The statutes under which Gain, Inc. received McFadden, and Dr. Smith treated him, declare that Dr. Smith has no judge-like authority. How did the doctor himself perceive his role within the system? He told us during a deposition
I did not notify the Court [that McFadden had kicked in Brown's bedroom door] it would have already happened related to the program, GAIN. I evaluate the psychiatric status. It is GAIN's responsibility to notify the 911 monitor of this incident. I assess whether someone is psychiatrically responding to something, and should there be a change in medication.
I hear Dr. Smith saying that he sees himself for what he is: A treating physician, not a judicial actor.
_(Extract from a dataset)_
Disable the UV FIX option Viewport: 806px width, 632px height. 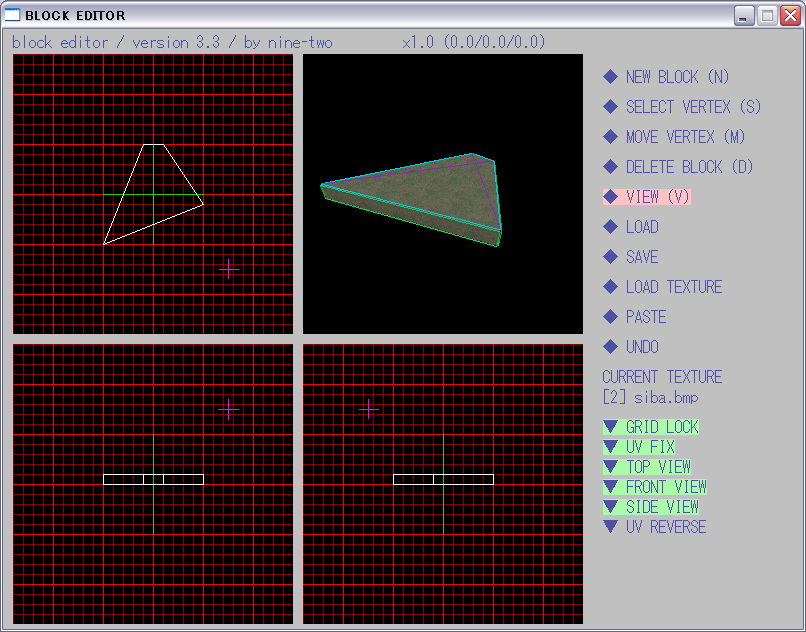[x=639, y=447]
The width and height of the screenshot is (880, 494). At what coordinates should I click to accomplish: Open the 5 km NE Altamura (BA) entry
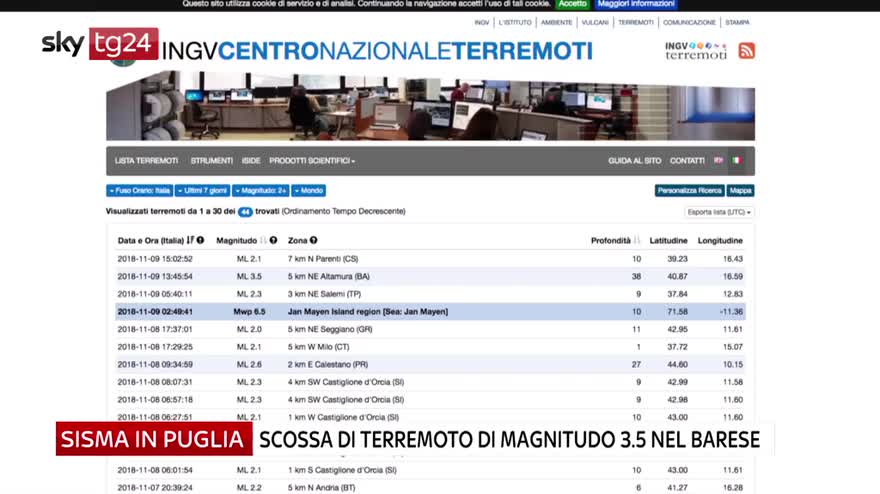328,276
The majority mentions that some compliance reports flowed from the DHS monitor (who is neither Dr. Smith nor Gain, Inc.) to the circuit court. Okay. And Dr. Smith jointly signed two letters that went to the circuit court from Gain, Inc. Okay. The burning question, however, is whether the doctor functioned as a judge.
Again, I do not see it.
A final task remains: We must consider the Constitution of the State of Arkansas. Article 2, section 13 provides, "Every person is entitled to a certain remedy in the laws for all injuries or wrongs he may receive in his person, property or character[.]" Ark. Const. art. 2, § 13 (1874). This is a first principle. The judicial-immunity doctrine, however, totally prevents Virgil Brown's family from at least seeking redress in a court of law for his violent death at McFadden's hands. Consequently, it must be applied with care and restraint.
* * *
Dr. Leslie Smith's service to Act 911 participants is commendable. But the legal decision to grant him judicial immunity on this record should be reversed. One distinguishable case and a handful of letters do not override this court's constitutional mandate to guard all citizens' ability to pursue a remedy for an alleged harm. Moreover, in my view, the Arkansas General Assembly has spoken since Chambers v. Stern was first issued, and the statute it enacted provides the superior guide on *797when immunity should be conferred in this case's context.
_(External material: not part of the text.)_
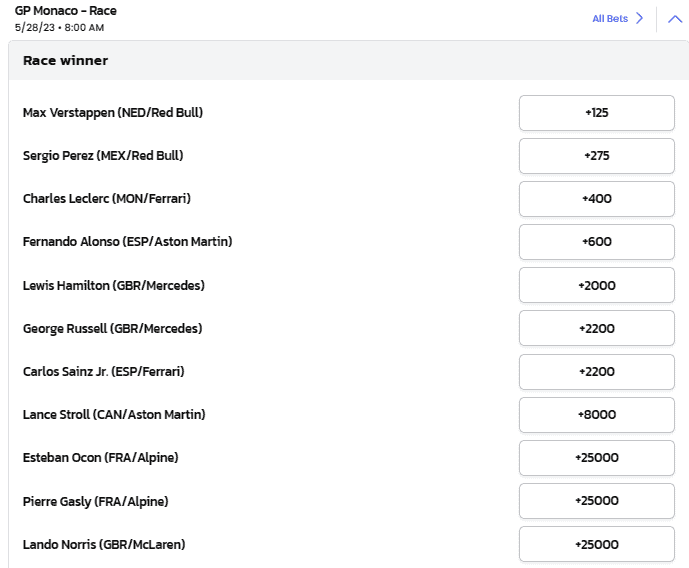The width and height of the screenshot is (689, 568).
Task: Select Lewis Hamilton +2000 odds button
Action: click(x=596, y=285)
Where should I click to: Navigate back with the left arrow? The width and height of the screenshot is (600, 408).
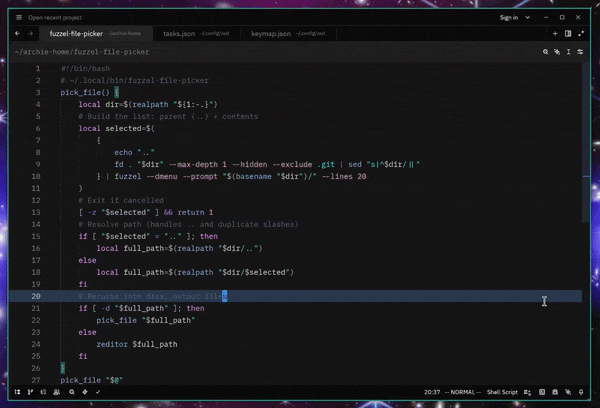17,34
Gain, Inc., is an acronym for Greater Assistance to those In Need, Inc.
There are remaining codefendants in this litigation; therefore, the Rule 54(b) certificate was properly filed to permit this interlocutory appeal.
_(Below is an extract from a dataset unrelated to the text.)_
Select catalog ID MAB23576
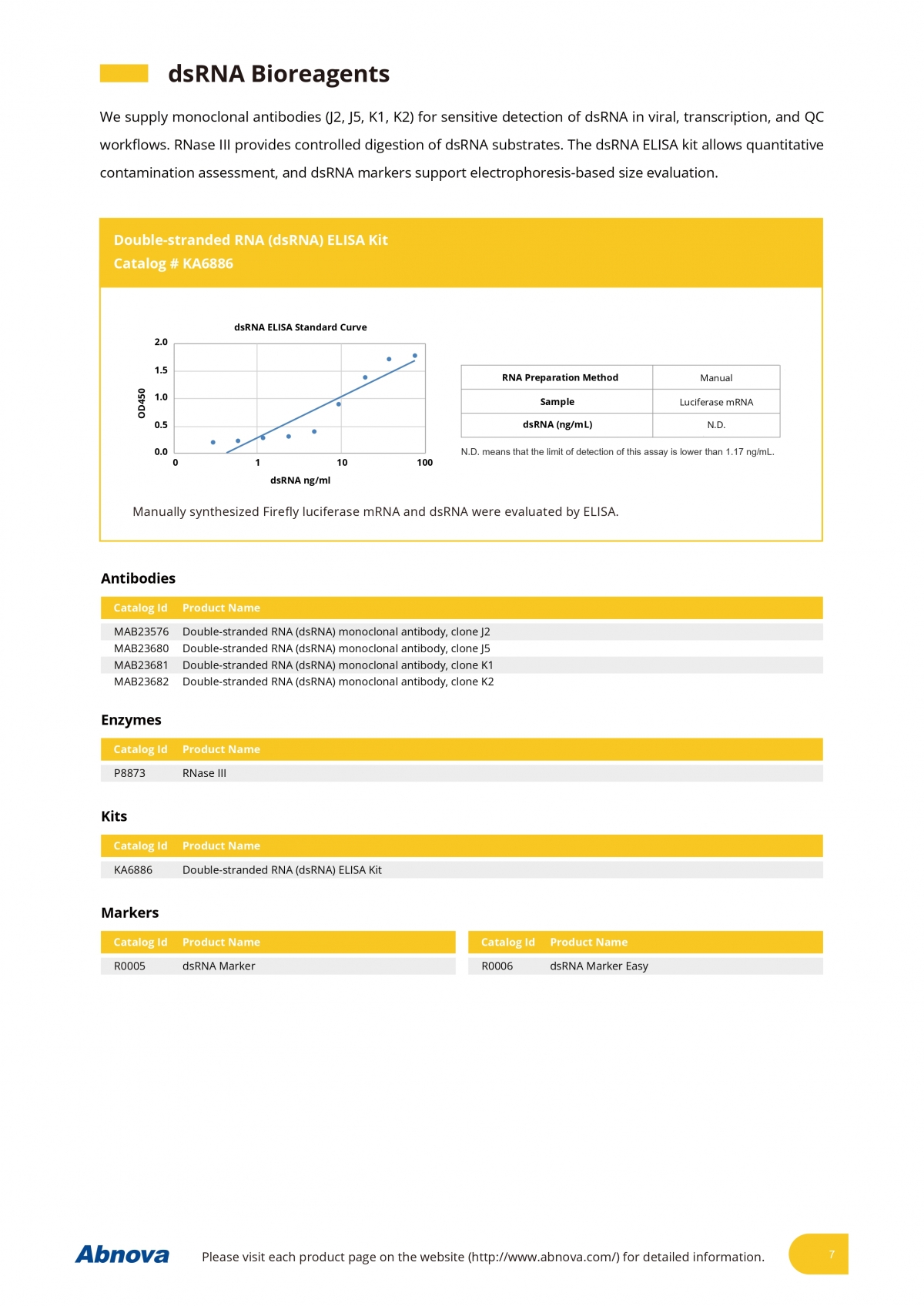 [141, 631]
The question concerning whether Dr. Smith is entitled to quasi-judicial immunity must be resolved before considering the merits of any negligence claim. Chambers v. Stern ,
Our supreme court remanded the case for further findings because the circuit court's order granting the dismissal failed to make specific written findings regarding whether Dr. Stern's actions were within the scope of his court-appointed capacity. Id. On remand, the circuit court concluded that Dr. Stern was acting within the scope of the divorce court's order and was therefore entitled to immunity. Our supreme court affirmed that decision in a subsequent appeal. Chambers v. Stern ,
For a comprehensive and nuanced article on mental-health-provider liability issues, see J. Thomas Sullivan, Arkansas, Meet Tarasoff: The Question of Expanded Liability to Third Persons for Mental Health Professionals ,
The enabling act was titled: "AN ACT TO REQUIRE A MENTAL HEALTH SERVICES PROVIDER TO WARN A LAW ENFORCEMENT AGENCY OF A CREDIBLE THREAT BY A PATIENT; AND FOR OTHER PURPOSES." Its subtitle was: "TO REQUIRE A MENTAL HEALTH SERVICES PROVIDER TO WARN A LAW ENFORCEMENT AGENCY OF A CREDIBLE THREAT BY A PATIENT." H.B. 1746, 89th General Assem., Reg. Sess. (Ark. 2013).